After finding the line with "How do I perform: Open the Cast" in the data below, set down exactly each line through the one with "Given: Collapse the", inclusive, and stop there.

+ + + + + + +

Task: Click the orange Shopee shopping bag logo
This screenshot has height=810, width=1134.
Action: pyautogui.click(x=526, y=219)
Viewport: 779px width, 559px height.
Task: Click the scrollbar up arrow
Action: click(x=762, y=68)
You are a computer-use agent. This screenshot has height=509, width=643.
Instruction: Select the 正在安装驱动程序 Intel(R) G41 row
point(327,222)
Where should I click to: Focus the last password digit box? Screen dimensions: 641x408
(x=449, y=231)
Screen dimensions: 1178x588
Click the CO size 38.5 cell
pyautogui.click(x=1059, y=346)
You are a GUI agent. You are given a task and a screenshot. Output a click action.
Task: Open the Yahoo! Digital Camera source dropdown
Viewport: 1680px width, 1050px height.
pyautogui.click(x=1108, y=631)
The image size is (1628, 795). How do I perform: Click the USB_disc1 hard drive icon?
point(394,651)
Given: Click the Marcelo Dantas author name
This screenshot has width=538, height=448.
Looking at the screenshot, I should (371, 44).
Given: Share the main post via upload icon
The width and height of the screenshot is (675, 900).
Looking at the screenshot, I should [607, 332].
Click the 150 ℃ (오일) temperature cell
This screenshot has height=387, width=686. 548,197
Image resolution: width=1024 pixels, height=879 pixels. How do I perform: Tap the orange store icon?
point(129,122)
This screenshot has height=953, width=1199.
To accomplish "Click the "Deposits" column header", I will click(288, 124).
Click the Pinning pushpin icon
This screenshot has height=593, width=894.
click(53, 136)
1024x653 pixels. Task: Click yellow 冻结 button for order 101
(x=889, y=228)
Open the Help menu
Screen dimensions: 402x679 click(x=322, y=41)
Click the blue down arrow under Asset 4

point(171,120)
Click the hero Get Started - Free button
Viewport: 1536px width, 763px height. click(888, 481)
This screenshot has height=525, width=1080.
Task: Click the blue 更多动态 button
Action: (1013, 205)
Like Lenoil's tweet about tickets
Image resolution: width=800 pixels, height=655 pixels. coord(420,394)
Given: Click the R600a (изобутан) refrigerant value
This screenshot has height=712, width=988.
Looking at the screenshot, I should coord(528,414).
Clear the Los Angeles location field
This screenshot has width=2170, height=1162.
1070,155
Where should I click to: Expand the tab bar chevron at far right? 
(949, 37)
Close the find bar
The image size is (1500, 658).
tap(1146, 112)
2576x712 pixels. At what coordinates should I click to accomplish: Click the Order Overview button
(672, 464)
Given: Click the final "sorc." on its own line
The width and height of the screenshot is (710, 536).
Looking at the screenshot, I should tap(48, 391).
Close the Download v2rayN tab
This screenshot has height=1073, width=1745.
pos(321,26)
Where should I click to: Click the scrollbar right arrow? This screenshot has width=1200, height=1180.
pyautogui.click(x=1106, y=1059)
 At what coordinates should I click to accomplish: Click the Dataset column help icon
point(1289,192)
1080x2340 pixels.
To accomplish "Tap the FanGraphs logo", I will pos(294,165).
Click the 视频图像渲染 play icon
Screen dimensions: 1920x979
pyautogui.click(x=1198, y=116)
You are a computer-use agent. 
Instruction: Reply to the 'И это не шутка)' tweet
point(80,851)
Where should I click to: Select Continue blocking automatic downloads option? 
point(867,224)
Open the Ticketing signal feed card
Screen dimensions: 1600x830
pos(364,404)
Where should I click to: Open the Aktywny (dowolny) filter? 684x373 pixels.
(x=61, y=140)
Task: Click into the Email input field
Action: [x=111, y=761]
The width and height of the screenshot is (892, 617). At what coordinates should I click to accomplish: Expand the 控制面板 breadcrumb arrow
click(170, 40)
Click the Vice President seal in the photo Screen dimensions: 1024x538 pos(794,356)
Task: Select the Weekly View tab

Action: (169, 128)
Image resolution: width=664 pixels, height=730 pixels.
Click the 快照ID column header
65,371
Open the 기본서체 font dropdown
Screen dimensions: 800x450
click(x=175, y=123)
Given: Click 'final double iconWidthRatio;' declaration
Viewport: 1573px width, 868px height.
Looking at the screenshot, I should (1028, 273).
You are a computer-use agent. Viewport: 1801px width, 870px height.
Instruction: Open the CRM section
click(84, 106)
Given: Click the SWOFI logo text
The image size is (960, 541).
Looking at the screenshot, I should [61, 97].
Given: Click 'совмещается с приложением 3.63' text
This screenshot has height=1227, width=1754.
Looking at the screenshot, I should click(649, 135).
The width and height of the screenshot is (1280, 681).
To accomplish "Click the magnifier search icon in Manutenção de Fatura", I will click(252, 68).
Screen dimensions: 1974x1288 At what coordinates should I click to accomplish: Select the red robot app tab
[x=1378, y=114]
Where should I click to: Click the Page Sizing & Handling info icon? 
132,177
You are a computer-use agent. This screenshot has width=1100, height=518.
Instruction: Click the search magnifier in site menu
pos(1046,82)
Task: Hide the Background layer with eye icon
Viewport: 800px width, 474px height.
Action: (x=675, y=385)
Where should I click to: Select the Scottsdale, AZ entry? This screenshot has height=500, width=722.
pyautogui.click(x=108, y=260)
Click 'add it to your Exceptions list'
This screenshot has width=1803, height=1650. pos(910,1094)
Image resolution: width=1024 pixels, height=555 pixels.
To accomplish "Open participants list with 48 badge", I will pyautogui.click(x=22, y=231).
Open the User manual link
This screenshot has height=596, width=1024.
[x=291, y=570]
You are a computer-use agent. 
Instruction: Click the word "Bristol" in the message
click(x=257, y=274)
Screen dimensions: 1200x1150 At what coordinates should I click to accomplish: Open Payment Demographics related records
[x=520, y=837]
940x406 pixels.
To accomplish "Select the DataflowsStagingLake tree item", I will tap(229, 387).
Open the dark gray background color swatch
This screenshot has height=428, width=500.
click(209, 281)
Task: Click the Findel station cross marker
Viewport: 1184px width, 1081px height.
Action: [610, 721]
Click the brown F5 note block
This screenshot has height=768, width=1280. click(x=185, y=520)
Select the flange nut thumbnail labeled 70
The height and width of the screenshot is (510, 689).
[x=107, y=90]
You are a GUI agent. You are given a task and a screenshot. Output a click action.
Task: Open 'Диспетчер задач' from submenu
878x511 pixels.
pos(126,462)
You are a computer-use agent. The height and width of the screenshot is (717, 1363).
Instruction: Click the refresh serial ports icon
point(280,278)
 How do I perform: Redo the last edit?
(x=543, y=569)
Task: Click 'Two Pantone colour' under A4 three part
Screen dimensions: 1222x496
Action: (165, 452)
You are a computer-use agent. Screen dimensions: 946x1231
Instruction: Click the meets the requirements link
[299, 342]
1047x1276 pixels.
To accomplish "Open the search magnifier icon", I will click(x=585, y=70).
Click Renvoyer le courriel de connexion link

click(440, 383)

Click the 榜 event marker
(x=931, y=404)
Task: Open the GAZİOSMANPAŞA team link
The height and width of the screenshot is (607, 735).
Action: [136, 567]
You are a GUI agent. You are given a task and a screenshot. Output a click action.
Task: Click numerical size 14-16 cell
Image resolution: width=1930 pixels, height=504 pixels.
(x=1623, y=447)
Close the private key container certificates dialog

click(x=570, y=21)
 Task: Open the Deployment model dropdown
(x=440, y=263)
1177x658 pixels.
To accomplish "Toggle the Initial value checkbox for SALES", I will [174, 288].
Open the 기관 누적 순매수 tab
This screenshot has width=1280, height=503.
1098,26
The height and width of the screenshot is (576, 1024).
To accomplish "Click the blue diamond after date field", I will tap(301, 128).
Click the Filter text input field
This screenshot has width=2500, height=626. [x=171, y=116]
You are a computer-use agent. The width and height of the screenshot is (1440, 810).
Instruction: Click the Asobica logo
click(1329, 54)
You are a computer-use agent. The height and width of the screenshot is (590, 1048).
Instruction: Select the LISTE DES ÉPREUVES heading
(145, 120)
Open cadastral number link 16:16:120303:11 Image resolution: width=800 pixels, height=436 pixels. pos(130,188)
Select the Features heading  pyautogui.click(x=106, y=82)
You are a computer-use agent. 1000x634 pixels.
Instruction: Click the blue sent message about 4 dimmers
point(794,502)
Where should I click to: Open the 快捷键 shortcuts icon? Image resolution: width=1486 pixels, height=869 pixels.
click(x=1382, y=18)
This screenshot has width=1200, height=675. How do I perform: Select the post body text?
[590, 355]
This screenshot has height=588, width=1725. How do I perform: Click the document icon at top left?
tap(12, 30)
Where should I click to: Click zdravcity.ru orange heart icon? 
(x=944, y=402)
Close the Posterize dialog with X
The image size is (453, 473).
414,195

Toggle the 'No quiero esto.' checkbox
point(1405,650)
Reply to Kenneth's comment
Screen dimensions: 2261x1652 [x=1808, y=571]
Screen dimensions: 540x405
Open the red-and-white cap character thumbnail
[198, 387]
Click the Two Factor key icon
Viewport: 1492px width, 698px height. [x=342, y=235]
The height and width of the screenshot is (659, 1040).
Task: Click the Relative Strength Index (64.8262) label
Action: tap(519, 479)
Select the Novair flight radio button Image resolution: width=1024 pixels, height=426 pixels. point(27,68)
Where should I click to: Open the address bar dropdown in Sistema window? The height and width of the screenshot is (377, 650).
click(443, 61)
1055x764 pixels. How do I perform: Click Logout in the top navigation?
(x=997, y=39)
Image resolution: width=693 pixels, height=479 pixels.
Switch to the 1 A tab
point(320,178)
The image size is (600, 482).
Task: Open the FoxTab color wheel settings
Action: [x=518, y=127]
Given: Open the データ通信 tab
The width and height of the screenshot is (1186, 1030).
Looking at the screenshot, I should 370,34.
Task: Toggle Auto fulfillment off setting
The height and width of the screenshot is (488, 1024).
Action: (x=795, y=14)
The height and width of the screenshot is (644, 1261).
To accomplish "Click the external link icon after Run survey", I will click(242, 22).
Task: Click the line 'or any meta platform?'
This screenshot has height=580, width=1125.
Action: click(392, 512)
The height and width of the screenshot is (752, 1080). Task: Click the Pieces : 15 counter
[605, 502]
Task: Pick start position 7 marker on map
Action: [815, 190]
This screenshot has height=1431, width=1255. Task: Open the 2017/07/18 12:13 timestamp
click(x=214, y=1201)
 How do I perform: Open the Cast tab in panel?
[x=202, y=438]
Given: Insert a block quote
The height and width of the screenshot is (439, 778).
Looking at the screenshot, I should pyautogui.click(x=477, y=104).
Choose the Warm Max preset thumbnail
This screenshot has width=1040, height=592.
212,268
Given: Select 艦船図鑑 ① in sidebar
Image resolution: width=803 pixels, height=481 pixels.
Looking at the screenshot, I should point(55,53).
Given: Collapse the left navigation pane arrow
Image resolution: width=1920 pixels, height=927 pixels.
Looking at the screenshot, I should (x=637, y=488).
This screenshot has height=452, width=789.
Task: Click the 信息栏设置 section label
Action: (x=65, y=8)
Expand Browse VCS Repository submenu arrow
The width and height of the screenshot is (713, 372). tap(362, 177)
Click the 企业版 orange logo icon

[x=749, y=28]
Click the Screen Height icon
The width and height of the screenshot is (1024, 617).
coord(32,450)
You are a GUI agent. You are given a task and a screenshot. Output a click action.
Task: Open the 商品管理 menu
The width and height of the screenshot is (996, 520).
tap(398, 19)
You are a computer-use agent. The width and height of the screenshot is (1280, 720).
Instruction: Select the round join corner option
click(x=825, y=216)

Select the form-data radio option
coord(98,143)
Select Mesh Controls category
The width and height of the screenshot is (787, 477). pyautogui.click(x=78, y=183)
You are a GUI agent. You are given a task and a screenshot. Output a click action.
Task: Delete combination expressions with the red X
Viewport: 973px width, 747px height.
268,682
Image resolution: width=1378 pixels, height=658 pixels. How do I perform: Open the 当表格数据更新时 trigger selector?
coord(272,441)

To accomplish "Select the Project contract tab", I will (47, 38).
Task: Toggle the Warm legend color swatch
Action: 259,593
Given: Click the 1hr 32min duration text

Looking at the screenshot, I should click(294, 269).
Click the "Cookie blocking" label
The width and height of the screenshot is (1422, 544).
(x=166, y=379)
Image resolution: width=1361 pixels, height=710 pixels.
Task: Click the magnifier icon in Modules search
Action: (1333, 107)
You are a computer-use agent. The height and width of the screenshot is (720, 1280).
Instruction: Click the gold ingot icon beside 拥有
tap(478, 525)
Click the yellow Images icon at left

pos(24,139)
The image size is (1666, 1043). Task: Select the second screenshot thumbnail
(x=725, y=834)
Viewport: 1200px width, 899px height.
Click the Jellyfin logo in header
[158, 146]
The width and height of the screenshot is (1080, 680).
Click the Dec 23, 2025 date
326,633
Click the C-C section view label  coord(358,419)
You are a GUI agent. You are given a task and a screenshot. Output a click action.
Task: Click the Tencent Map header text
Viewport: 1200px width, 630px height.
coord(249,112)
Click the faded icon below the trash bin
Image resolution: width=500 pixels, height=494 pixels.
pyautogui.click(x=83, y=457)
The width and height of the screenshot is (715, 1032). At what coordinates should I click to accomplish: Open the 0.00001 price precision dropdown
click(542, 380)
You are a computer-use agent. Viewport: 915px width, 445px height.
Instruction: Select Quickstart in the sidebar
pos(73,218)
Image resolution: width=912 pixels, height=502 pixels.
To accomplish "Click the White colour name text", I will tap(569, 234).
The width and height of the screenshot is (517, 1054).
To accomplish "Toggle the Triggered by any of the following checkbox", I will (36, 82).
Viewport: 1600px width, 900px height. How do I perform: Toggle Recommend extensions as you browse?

+ + + + + + +

Response to the exercise:
 How do I perform: Open the Cast tab in panel?
[x=202, y=438]
Given: Insert a block quote
The height and width of the screenshot is (439, 778).
Looking at the screenshot, I should pyautogui.click(x=477, y=104).
Choose the Warm Max preset thumbnail
This screenshot has width=1040, height=592.
212,268
Given: Select 艦船図鑑 ① in sidebar
Image resolution: width=803 pixels, height=481 pixels.
Looking at the screenshot, I should point(55,53).
Given: Collapse the left navigation pane arrow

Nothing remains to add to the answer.